» Action item: Your reply should be a faithful copy of the records below, free of pictures.
___
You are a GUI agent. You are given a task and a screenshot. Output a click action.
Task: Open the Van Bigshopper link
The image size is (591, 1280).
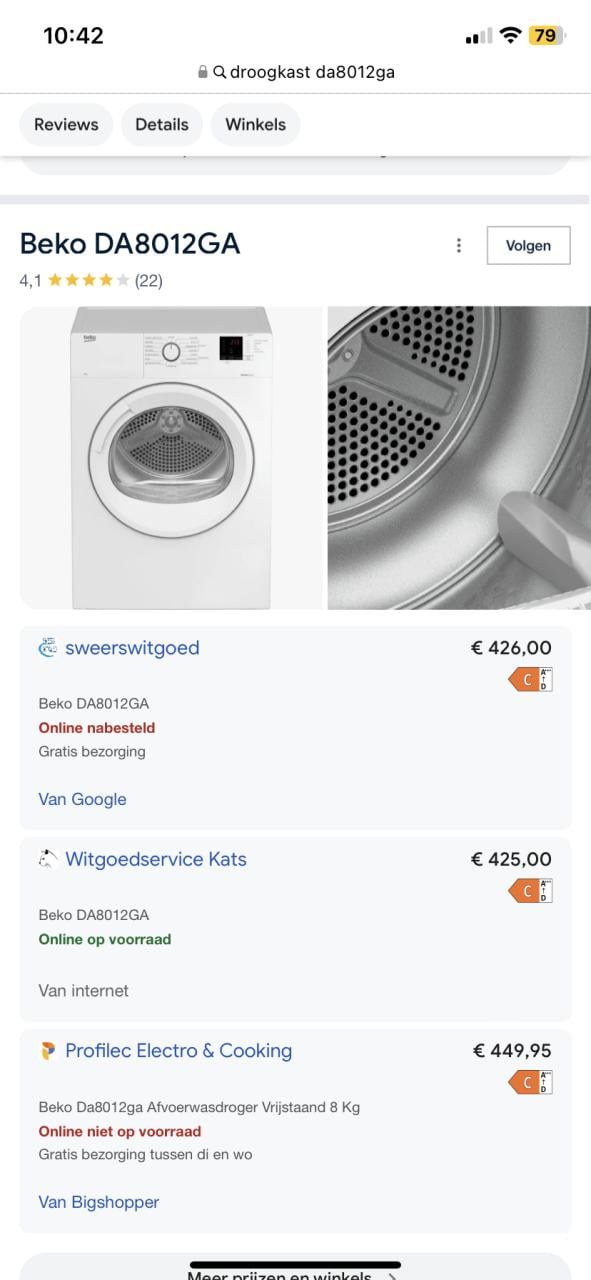click(98, 1202)
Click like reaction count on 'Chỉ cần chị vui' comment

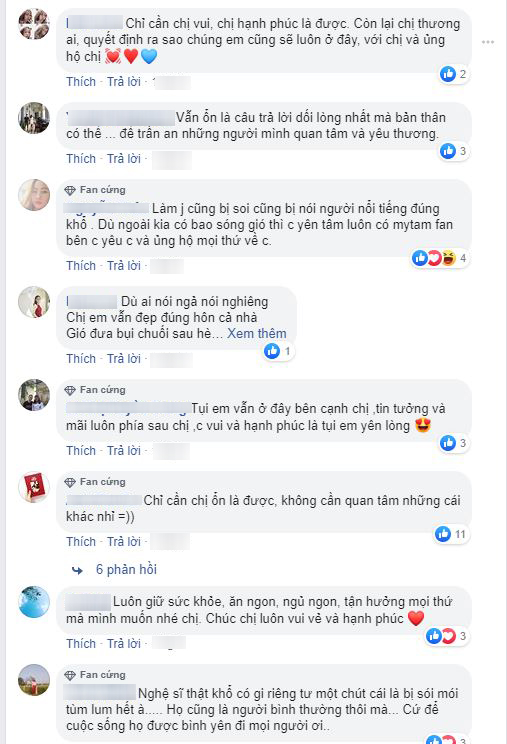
___
» Reply:
You are a GUI agent. You are given a task and a screenshot. Output a click action.
Task: Open the Van Bigshopper link
The image size is (591, 1280).
click(98, 1202)
Click like reaction count on 'Chỉ cần chị vui' comment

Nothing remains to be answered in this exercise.